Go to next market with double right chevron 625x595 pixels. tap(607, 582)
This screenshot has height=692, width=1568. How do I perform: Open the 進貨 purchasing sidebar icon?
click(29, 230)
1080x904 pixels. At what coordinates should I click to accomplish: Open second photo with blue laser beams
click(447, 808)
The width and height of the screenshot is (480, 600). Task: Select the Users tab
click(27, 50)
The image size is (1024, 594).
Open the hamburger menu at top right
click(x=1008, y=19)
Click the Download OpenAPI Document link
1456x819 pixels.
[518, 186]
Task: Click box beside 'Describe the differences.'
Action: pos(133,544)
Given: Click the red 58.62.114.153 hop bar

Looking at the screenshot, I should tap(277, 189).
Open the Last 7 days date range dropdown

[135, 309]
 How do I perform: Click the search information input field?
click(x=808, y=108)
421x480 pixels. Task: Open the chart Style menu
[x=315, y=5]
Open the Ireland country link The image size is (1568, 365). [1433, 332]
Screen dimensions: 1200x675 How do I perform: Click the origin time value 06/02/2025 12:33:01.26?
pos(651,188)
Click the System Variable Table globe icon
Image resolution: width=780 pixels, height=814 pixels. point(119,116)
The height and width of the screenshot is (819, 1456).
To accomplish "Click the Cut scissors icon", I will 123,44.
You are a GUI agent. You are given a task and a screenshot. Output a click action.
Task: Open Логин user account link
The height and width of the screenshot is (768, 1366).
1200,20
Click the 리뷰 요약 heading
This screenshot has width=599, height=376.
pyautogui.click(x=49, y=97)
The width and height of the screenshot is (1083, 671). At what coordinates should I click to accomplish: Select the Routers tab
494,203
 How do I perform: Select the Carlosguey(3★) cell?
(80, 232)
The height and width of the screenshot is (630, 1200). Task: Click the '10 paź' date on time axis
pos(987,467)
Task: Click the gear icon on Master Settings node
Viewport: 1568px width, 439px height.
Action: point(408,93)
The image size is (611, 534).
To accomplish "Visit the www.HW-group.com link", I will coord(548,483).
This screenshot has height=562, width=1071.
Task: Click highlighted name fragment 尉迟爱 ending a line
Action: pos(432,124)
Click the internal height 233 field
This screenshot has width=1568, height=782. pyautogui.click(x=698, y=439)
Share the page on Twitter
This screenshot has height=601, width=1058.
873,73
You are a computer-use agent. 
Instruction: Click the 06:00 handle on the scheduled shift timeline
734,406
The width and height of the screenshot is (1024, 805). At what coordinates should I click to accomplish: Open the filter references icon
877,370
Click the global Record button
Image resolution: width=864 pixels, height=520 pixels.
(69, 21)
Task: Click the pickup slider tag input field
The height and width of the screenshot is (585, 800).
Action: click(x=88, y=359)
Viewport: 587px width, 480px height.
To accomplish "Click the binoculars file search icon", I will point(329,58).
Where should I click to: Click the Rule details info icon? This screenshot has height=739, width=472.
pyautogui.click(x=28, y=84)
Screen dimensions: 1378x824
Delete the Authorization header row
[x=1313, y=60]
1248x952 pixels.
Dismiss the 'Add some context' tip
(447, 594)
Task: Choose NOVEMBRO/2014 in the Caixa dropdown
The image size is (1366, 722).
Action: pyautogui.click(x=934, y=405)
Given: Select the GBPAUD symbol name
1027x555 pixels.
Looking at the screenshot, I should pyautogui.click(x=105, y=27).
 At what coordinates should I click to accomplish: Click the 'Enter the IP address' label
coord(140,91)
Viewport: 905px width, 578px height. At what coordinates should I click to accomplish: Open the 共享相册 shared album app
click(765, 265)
—————
Exercise ▸ What is needed is an exact copy of the lines from the start of the listing through the line where "The image size is (611, 534)." sits, please, both end lines included and nothing more.

Result ▸
Go to next market with double right chevron 625x595 pixels. tap(607, 582)
This screenshot has height=692, width=1568. How do I perform: Open the 進貨 purchasing sidebar icon?
click(29, 230)
1080x904 pixels. At what coordinates should I click to accomplish: Open second photo with blue laser beams
click(447, 808)
The width and height of the screenshot is (480, 600). Task: Select the Users tab
click(27, 50)
The image size is (1024, 594).
Open the hamburger menu at top right
click(x=1008, y=19)
Click the Download OpenAPI Document link
1456x819 pixels.
[518, 186]
Task: Click box beside 'Describe the differences.'
Action: pos(133,544)
Given: Click the red 58.62.114.153 hop bar

Looking at the screenshot, I should tap(277, 189).
Open the Last 7 days date range dropdown

[135, 309]
 How do I perform: Click the search information input field?
click(x=808, y=108)
421x480 pixels. Task: Open the chart Style menu
[x=315, y=5]
Open the Ireland country link The image size is (1568, 365). [1433, 332]
Screen dimensions: 1200x675 How do I perform: Click the origin time value 06/02/2025 12:33:01.26?
pos(651,188)
Click the System Variable Table globe icon
Image resolution: width=780 pixels, height=814 pixels. point(119,116)
The height and width of the screenshot is (819, 1456).
To accomplish "Click the Cut scissors icon", I will 123,44.
You are a GUI agent. You are given a task and a screenshot. Output a click action.
Task: Open Логин user account link
The height and width of the screenshot is (768, 1366).
1200,20
Click the 리뷰 요약 heading
This screenshot has width=599, height=376.
pyautogui.click(x=49, y=97)
The width and height of the screenshot is (1083, 671). At what coordinates should I click to accomplish: Select the Routers tab
494,203
 How do I perform: Select the Carlosguey(3★) cell?
(80, 232)
The height and width of the screenshot is (630, 1200). Task: Click the '10 paź' date on time axis
pos(987,467)
Task: Click the gear icon on Master Settings node
Viewport: 1568px width, 439px height.
Action: point(408,93)
The image size is (611, 534).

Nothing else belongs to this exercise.